(Study text)
━━━
Friday, June 26, 2020

Russia’s Transportation Sector Major Victim of Pandemic, Inozemtsev Says


Paul Goble

            Staunton, June 23 – No sector of the Russian economy has been hit harder by the combination of the pandemic and economic crisis than transportation, a key part of the country’s infrastructure and one whose problems must be addressed if Russia is to recover, according to Russian economist Vladislav Inozemtsev.

            “On the eve of the coronavirus crisis,” he says, “the Russian transportation branch was in a relatively stable situation.” Despite problems in other parts of the economy, those for the basic segments of the transportation system were quite stable and in some cases even promising (ridl.io/ru/glavnaja-zhertva-covid-19/).

            More cargo was being carried by railways, trucks and airplanes year on year, Inozemtsev says; and passenger traffic was increasing by even larger numbers.  But “the coronavirus changed everything as not only the external borders of Russia were closed, but the movement of people inside the country was sharply cut back.”

            In the first four months of the crisis, the number of passengers being carried by rail fell 21.2 percent and has fallen even further since. Cargo being carried by rail fell 7.2 percent compared to the same period a year earlier, reflecting both declines in exports and a reduction in production in many other branches.

             Things have been much worse in Russian aviation. Russia’s airlines carried more than 90 percent fewer passengers than in the same period a year earlier. But the situation with trucks and buses has been less dire.  Cargo carried by truck fell less than one percent, but passengers on buses fell by 21.3 percent. But increased competition there has put many carriers in trouble.
━━━
(Data block)
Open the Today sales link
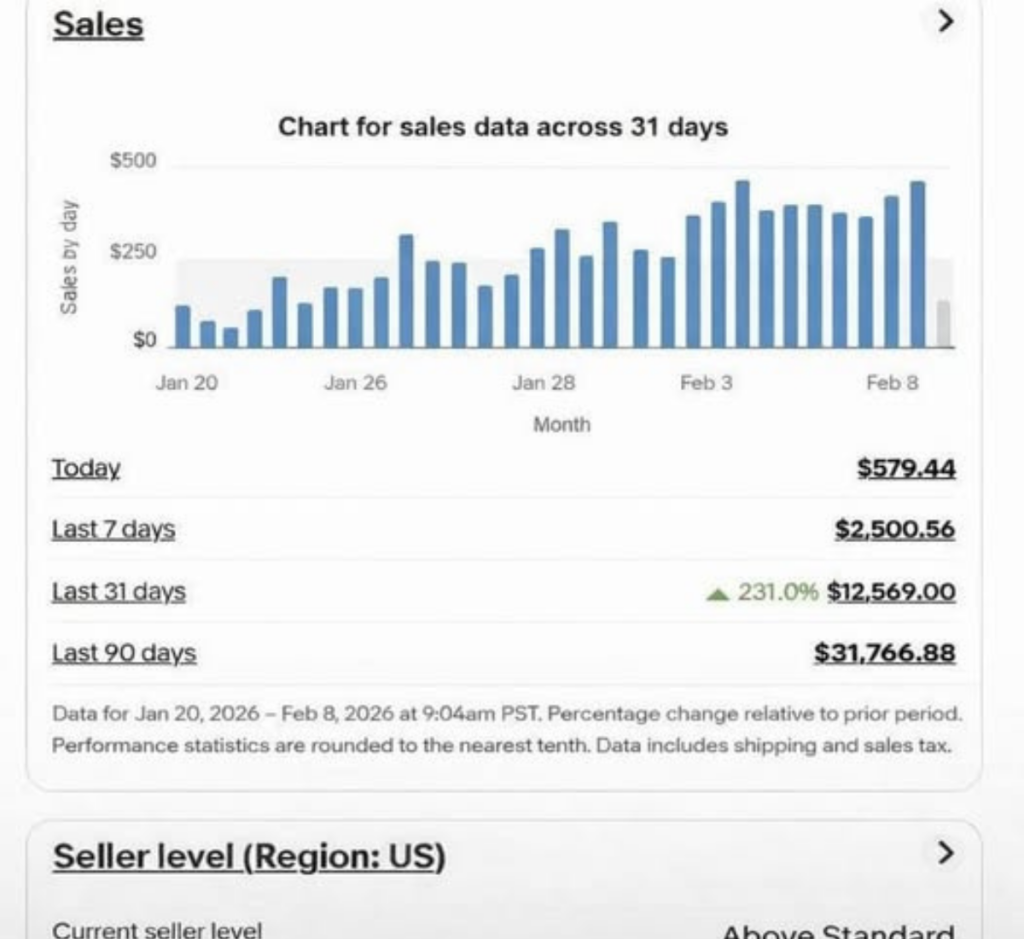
━━━
(What you will do)
1. List every percentage change the article on Russia's transportation sector reports, and say what each one measures.
2. According to the article on Russia's transportation sector, why did cargo carried by rail fall during the crisis?
The material has nothing to do with the article on Russia's transportation sector.

(Results for the exercise)
1.
- 21.2 percent: the drop in passengers carried by rail in the first four months of the crisis
- 7.2 percent: the drop in cargo carried by rail compared to the same period a year earlier
- More than 90 percent: how many fewer passengers Russia's airlines carried than in the same period a year earlier
- Less than one percent: the drop in cargo carried by truck
- 21.3 percent: the drop in bus passengers

2. The 7.2 percent fall in rail cargo reflected two things: declines in exports and reduced production in many other branches of the economy.